# [SOLVED] gentoo minimal cd fried my ethernet??

## neybis

downloaded live cd, burned to dvd (out of cds) and verified data. booted with default options, gave pages of errors mostly due to my Sound Blaster X-Fi sound card (as far as I could tell). dumped me to terminal, switched to second workspace, opened gentoo handbook in links, realized fdisk was having issues with my RAID so I booted into windows 7 to make sure disk management was still reading drives properly. realized windows networking kept going from red X to blue circle back and forth, back and forth. worried gentoo messed something up I booted my ubuntu 10.04 live cd and now it is doing the same thing. almost like a bad cable. tried different ports on the router and working cables, it appears to be my card. made sure green lan was disabled in bios but ethernet was enabled. updated to latest win7 drivers and bios. no luck...

did gentoo fck my onboard NIC?? any other techs here that may be able to give me some help?
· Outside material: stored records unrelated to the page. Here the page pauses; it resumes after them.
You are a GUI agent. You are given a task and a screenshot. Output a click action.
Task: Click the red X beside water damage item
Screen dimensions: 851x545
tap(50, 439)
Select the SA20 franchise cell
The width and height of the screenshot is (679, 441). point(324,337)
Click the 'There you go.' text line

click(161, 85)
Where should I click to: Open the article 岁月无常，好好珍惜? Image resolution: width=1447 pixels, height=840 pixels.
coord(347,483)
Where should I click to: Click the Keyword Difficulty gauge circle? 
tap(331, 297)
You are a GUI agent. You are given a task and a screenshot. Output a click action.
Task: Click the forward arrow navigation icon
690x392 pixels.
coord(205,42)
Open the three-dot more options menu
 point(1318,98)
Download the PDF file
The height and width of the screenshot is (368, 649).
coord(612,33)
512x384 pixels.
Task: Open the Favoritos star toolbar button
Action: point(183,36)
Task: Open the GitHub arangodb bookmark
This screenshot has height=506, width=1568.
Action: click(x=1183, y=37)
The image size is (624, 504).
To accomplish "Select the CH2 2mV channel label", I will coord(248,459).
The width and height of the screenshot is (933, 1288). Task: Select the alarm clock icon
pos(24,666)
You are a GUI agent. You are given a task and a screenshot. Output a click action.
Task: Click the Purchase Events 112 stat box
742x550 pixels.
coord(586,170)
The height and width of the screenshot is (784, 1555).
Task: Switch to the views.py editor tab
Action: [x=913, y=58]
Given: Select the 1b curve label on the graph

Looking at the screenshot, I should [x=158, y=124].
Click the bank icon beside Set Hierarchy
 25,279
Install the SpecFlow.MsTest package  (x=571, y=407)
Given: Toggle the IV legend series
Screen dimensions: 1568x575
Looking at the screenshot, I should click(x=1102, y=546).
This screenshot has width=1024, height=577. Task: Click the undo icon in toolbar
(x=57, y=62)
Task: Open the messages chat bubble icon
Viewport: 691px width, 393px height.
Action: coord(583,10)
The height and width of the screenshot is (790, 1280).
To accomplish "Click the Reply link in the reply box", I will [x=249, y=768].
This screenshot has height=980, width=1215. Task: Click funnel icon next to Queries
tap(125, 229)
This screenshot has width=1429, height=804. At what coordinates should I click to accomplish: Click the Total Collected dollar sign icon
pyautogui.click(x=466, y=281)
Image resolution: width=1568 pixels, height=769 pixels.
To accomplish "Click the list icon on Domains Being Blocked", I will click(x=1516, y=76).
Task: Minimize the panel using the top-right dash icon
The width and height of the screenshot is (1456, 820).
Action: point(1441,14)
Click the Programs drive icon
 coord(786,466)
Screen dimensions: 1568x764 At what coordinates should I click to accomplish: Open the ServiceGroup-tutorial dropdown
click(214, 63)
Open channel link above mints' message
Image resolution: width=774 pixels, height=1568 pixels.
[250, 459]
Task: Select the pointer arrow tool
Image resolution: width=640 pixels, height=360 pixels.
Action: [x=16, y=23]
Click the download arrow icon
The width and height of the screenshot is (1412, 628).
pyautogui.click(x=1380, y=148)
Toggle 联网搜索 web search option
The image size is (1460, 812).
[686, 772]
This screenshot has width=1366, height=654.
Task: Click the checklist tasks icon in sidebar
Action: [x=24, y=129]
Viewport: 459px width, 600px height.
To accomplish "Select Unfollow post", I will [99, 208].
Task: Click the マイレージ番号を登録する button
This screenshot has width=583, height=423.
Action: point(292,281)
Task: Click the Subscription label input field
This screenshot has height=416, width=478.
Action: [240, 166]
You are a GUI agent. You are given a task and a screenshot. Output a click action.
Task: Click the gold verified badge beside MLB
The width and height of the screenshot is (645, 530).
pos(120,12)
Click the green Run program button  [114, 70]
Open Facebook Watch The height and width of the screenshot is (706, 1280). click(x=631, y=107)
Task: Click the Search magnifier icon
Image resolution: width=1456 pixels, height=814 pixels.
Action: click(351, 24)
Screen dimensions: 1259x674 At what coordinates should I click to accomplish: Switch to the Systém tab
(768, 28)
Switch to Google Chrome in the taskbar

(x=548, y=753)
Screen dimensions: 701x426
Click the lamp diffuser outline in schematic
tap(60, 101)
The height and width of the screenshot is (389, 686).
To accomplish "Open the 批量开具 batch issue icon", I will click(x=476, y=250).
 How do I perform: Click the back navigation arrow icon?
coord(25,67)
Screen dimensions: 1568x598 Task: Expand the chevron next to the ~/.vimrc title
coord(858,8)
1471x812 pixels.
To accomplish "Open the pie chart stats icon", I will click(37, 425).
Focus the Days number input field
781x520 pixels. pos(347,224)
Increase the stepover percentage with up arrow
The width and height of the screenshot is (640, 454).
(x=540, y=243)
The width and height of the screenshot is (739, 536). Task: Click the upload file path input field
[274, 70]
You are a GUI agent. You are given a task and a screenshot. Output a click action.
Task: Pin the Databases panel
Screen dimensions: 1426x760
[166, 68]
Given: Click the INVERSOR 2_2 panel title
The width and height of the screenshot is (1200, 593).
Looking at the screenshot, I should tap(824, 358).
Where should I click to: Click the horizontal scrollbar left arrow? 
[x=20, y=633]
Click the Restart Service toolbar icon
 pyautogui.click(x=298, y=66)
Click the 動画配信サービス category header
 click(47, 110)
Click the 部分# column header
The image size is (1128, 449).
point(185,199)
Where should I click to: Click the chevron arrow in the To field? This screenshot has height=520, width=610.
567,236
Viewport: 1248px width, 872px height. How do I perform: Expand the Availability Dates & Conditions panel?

I've been using linux for almost 14 years and have been a pc tech for 7...caps don't look blown, system is stable. really just coincidence that my new mobo (less than 1 year old) fried onboard nic after rebooting from gentoo live cd??Last edited by neybis on Tue Oct 26, 2010 6:06 am; edited 1 time in total

----------

## Shining Arcanine

The CD is incapable of harming your NIC.

----------

## neybis

just saying, seriously?? that coincidental? was gaming online for a few hours, booted live cd, rebooted cpu, ethernet fried. wont work in gentoo live cd, ubuntu live cd, or win7. I mean im computer science graduate and long time tech I understand the unlikely hood of gentoo screwing something up but man, talk about timing? it could not be at all possible that it loaded a bad driver or something and tried something it shouldn't have??

----------

## aidanjt

 *Shining Arcanine wrote:*   

> The CD is incapable of harming your NIC.

 

That's not entirely true.  Remember the 2.6.27/e1000* bug which fubar'ed some Intel NICs?  The problem with modern hardware is EEPROMS/firmwares make hardware readily friable.

Unfortunately it's hard to tell whether the fault was with the Gentoo autobuild image damaging programmable logic, or a physical hardware fault.

----------

## neybis

should I report this to someone just in case? it seemed to have loaded the driver fine, perhaps in rebooting with links pulled up in another terminal caused it to unload properly frying the NIC??

----------

## neybis

it appears the issue u were talking about with the e1000* drivers corrupted the NVRAM causing mac issues. when running realteks diagnostics in win7 all tests pass but mac address loop...seems fishy. this is not an intel nic but can anyone help diagnose this issue and possibly help me get this fixed? starting to think this thread needs moved too : /

----------

## neybis

whoo!!! AidanJT appreciate all your help, Shining Arcanine i think we all learned a little something today.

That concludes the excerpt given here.